* [PROBLEM REQUIREMENTS]: Copy the stretch of the comment thread about DFS stock from "That said, I" through "the dividend payments.".

* [EXTRACT PROVIDED]:
————————
D.S. Leach & C.E. Leach profile picture
@Bret Jensen,

I used Buy-Write strategies in the past but would question using one in this particular environment. There is, I believe, a significant probability that the market may rebound quickly if and when the corona virus infection rate begins to drop off in the US. With DFS's current price, you will likely lose a significant piece of the recovery from current lows via an exercised call. It would be difficult to stay in front of a call being exercised using a roll up/out approach.

That said, I already own DFS and it is on my watchlist for accumulation. I'm probably going to hold on for the full recovery and, at this yield, the dividend payments.

Bret Jensen profile picture
Happy to take less on the upside to protect on downside here....
pone profile picture
On the surface this looks interesting, but a quick review is showing that something is going on with debt that needs to be examined in detail and explained. If I look at Mastercard and Visa, both have remarkable returns on assets of 22% and 13% respectively. DFS is only 2.5% ROA. Now DFS puts up a good return on equity over 25%, so that disparity tells me they must be highly geared and they are juicing debt to produce returns.

How is DFS using debt to produce its ROE? I think the fact that DFS falls like a knife - where Mastercard and Visa have less severe declines - suggests the market perceives a much larger risk to DFS based on that debt and how it is being used.

I would want to see that issue become the entire focus of another article. Understanding that leverage is the key to understanding the risks and opportunities here.
Dividend Ambassador profile picture
@Bret Jensen Bret, I found this article very useful as I was looking at DFS as a candidate for buying in face of the market swoon. Could you comment on where you see things now re:DFS stock now that we are deeper into the COVID crisis and the price of the stock has dropped much lower than when you published this article. Also, how do you assess DFS vs the stocks of other financial on slightly lower sales.
@Bret Jensen commentary to the above question would be appreciated. I am watching this trade now at $34... Wondering if this thing can go even further. What are you doing at these prices?
Bret Jensen profile picture
Keeping my buy-writes in place as they have plenty of duration. Have another couple buy-write orders in using the Jan $35s looking for net debit of $26 today. To put in perspective, the 1918 Spanish Flu killed 500,000 Americans and 50M worldwide. Knocked 5% off our GDP (which was already going to be hit as WWI winded down) and caused the market to fall 40% peak to through. 470,000 people die to AIDS related diseases in Sub-Saharan Africa every year compared to the UN. Does anyone think Covid-19 is going to have nearly the impact?
————————
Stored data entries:
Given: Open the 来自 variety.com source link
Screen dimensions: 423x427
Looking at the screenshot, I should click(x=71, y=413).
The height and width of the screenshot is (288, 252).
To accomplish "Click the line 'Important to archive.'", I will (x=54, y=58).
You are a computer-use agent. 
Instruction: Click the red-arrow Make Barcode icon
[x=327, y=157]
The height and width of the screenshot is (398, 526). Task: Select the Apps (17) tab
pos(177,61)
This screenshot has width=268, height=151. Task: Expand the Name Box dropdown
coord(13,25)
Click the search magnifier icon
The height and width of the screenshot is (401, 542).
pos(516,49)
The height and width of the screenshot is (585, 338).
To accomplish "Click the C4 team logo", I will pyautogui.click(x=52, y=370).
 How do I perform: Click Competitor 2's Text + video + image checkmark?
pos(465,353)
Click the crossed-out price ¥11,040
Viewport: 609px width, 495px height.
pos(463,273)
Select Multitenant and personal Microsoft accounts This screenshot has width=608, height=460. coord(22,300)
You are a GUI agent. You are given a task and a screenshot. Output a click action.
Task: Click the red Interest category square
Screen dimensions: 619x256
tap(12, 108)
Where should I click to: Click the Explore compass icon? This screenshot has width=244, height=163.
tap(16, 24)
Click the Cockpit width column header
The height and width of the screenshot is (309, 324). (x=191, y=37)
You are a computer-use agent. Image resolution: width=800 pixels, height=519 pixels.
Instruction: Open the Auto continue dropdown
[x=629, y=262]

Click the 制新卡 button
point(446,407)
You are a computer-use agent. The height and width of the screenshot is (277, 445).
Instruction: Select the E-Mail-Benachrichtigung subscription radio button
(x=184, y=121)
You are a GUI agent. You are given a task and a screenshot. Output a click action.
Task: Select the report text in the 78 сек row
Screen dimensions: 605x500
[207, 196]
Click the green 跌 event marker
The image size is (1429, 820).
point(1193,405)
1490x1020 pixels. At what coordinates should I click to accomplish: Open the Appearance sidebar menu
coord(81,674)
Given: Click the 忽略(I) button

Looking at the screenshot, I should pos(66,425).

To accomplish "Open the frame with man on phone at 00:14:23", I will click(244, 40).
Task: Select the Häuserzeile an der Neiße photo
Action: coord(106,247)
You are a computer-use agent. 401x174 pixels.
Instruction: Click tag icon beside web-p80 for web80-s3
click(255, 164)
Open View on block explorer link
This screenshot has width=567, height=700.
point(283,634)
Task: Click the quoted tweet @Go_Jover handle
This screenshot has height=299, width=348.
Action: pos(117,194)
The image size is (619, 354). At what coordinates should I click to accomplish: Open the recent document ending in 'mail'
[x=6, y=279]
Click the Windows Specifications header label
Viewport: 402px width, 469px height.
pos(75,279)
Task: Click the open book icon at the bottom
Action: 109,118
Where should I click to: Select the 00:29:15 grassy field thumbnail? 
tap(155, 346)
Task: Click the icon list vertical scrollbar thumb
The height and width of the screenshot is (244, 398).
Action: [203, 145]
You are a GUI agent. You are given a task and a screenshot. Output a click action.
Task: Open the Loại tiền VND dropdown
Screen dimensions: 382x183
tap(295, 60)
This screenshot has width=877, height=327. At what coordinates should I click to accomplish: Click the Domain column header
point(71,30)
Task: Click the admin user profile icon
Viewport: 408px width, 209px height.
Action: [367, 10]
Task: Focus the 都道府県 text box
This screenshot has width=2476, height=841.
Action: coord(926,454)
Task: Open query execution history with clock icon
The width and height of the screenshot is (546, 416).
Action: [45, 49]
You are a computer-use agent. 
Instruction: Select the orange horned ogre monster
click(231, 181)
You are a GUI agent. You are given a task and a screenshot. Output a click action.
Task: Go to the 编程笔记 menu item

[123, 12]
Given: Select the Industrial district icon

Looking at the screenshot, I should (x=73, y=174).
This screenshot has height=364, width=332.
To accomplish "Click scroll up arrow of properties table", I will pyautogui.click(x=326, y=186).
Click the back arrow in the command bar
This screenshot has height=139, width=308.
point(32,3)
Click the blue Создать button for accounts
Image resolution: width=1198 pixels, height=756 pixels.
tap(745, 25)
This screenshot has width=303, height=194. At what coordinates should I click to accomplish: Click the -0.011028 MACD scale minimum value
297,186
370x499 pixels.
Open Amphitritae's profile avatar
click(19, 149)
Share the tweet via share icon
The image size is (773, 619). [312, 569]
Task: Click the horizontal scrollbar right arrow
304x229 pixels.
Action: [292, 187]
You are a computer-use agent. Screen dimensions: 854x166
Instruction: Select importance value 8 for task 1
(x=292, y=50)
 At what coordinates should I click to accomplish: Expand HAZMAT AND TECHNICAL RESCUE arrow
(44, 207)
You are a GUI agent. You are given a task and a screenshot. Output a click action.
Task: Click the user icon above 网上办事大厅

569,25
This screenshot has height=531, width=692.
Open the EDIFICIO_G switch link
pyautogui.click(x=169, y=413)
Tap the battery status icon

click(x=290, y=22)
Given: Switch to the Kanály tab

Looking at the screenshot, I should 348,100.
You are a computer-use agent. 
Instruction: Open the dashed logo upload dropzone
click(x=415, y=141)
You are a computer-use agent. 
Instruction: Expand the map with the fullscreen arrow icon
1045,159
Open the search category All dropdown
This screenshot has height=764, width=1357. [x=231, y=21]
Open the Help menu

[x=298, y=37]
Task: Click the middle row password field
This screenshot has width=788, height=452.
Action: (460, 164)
————————
* [EXERCISE ANSWER]:
That said, I already own DFS and it is on my watchlist for accumulation. I'm probably going to hold on for the full recovery and, at this yield, the dividend payments.